Down deep, very deep, the fourth sister heard a low, echoing song. It wasn’t the whalesong she knew, nor was it like the songs of her own people. It was something strange and foreign, something she could not recall even hearing of before.

This, she knew, was what she had to understand. This was what she had to see more of.

Someday, she promised herself, she would return here.


The fifth sister (last but one) was vaguely interested in seeing the human world, though from the stories of her older sisters, she felt as though she knew it already. The humans built grand things, and they went out to sea in boats, and they sang and they laughed like real living people, because of course they were, she supposed. They were not so different from merfolk, save in their lower halves, and perhaps somewhat in their insides. She could not imagine a human was crafted quite like a mermaid was. She could not think they were filled with seafoam as she was.

Not that she had any real wish to discover what lay inside a human. It was one thing to bite into a fish for food. It was quite another to consider doing so to something that could create.

To tell the truth, the fifth sister hardly knew what she wanted. Her older sisters had already begun their adult lives, now that they’d had their glimpse of the world above. Some were settling into lives in their own community, shaping the great reef they lived in. The fourth sister had already begun exploring, though she had not yet traveled far. She was young still, and there was a great deal to see even by their own home.

As for herself, she hardly knew what she wanted. To see the human world, she supposed, but did she really want that for herself, or did she only want it because everyone seemed to think she wanted it, because everyone told her she wanted it?

She didn’t know. She didn’t even know how to answer that question.

What she did know was that when her fifteenth birthday came and she swam up to the stone to look out at the human world, the castle did not entice her as it had her eldest sister. The boats did not exhilarate her. She had no desire to look at the men in the boats or their nets. Their mundanity might entice her older sisters, but it held no allure for her.

But then she turned her head up and saw the sky without a veil of water for the first time.

It was blue.

That wasn’t the part that surprised her. The surprise came from how deep and rich the blue was, even with its brilliance. It seemed to stretch on and on and on, reaching out further than the sea itself. There was no telling what might live up there, what might make its home in such an expanse. As far as the fifth sister knew, there was another girl perched on some cloud, staring down at the sea, wondering what might make a home in the waves.

The fifth sister stretched a hand up, waving her arm, though she quickly pulled it back. Even if there were some other girl up there, she would never see her. They were too far apart to know whether the other was real.

But she could pretend. She could hope, and hope she did, that there was more to the world than the humans and the merfolk. There might be more wonders than she or any of her sisters could dream of.

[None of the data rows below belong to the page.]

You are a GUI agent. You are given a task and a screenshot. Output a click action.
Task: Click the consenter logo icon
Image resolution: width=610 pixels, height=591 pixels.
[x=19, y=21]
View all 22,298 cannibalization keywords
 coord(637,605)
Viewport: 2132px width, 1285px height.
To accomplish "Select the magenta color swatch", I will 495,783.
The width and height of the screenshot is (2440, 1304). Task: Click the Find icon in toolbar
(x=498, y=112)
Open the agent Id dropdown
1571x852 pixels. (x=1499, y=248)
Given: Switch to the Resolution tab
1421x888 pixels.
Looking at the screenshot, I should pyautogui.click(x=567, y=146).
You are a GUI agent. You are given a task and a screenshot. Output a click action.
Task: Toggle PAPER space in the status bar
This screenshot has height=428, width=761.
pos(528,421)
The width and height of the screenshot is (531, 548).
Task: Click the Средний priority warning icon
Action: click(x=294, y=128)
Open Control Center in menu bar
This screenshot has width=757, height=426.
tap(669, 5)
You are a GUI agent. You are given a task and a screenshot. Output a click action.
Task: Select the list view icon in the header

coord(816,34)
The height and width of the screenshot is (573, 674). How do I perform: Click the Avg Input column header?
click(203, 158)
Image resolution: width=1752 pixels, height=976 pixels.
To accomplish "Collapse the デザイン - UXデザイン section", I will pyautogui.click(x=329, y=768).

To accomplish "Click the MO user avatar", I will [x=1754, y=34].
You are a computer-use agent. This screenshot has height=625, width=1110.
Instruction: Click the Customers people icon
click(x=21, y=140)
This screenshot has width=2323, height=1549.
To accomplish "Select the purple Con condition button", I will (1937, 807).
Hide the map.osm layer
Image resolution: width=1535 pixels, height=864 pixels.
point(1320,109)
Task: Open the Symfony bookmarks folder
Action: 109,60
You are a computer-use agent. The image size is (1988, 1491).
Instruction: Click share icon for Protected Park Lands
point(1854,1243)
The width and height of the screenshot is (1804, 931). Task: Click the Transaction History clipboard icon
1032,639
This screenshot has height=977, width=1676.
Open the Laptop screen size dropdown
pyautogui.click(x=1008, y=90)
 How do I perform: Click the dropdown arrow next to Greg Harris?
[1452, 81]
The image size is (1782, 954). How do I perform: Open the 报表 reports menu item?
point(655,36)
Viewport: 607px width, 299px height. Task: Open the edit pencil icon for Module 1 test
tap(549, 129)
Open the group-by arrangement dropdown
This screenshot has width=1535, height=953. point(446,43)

The fifth sister lay on the rock, devoting her entire attention to the sky. Above her, a seabird swooped, not marring the depth of the blue but enhancing it.

If this was how she spent her birthday, she would be very happy indeed.


When it was time for the youngest sister of all to swim to the surface and see the human world, she already had an idea of what she was going to see. She had heard stories from four of her sisters (she had largely ignored the fourth sister’s story, uninterested in exploring deeper into the sea) and hungered for what else she might have, what she might gain from swimming out so far and so deep.

But her story has already been told, many times over. What facets of it are not yet known?

What facets of it do you still wish to see?